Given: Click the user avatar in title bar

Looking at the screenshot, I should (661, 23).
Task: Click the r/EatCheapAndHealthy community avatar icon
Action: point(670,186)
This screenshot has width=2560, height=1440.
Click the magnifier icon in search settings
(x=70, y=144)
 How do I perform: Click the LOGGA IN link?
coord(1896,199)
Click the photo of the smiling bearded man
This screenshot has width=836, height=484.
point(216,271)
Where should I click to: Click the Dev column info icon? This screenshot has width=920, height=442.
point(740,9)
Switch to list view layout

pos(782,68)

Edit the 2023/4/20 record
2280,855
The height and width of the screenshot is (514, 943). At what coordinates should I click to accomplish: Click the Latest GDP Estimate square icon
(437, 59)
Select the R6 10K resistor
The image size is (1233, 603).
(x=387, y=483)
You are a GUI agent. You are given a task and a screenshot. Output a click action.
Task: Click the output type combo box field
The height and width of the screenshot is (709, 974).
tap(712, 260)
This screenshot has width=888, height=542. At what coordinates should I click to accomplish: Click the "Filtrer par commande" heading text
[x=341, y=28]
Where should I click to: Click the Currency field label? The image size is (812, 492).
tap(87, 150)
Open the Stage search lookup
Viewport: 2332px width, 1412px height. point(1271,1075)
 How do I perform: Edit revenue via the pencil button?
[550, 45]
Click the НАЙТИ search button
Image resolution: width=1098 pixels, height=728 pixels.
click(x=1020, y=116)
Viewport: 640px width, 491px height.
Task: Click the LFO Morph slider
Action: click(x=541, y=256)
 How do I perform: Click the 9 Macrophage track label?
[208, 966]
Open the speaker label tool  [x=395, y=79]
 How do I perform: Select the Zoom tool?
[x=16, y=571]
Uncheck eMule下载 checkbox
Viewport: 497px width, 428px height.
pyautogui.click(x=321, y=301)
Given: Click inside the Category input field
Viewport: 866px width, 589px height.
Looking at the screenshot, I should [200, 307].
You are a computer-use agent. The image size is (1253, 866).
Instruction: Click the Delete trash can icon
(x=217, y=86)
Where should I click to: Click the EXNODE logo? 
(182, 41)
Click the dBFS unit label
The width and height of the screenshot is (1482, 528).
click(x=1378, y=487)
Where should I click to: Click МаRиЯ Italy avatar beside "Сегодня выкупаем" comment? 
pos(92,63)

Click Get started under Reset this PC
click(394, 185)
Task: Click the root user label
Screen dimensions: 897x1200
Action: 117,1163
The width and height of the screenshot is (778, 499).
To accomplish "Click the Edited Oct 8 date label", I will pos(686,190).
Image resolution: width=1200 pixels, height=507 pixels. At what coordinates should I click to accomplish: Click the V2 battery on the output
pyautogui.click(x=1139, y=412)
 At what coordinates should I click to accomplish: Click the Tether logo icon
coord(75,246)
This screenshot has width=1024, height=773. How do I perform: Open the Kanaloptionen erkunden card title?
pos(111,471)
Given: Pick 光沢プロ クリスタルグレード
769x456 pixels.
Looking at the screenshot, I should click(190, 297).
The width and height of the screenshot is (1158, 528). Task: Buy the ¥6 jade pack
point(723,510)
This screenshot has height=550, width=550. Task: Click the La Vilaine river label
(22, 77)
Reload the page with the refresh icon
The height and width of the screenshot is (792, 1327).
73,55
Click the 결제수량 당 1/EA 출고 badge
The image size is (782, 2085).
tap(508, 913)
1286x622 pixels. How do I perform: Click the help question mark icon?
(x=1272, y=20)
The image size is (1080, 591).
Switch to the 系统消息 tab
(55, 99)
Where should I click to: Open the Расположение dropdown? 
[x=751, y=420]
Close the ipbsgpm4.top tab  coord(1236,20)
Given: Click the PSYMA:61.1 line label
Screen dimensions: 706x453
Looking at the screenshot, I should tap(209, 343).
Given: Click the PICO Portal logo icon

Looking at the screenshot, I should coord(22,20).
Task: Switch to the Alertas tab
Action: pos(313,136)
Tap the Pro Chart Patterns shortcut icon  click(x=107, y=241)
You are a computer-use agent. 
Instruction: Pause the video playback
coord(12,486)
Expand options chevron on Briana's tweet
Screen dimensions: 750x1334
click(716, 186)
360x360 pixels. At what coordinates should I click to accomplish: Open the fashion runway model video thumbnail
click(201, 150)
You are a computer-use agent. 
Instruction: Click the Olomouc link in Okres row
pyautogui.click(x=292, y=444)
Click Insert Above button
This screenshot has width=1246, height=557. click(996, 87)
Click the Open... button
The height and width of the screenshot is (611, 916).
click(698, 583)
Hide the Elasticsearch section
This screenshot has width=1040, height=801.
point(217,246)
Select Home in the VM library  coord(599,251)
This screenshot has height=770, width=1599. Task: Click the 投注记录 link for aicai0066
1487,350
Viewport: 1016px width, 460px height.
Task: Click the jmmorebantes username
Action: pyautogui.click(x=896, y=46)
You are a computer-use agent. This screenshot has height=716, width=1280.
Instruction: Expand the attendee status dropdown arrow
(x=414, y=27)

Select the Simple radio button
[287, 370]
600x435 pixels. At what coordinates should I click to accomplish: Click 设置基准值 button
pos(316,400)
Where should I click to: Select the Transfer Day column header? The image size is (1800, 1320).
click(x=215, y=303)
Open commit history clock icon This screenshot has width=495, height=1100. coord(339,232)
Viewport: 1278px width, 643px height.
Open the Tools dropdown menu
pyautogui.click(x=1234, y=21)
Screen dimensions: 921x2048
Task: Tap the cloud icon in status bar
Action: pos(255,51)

### Set task
Show each line from the entries above that contains the word "column", copying the lines unchanged.

### Response
Where should I click to: Click the Dev column info icon? This screenshot has width=920, height=442.
Where should I click to: Select the Transfer Day column header? The image size is (1800, 1320).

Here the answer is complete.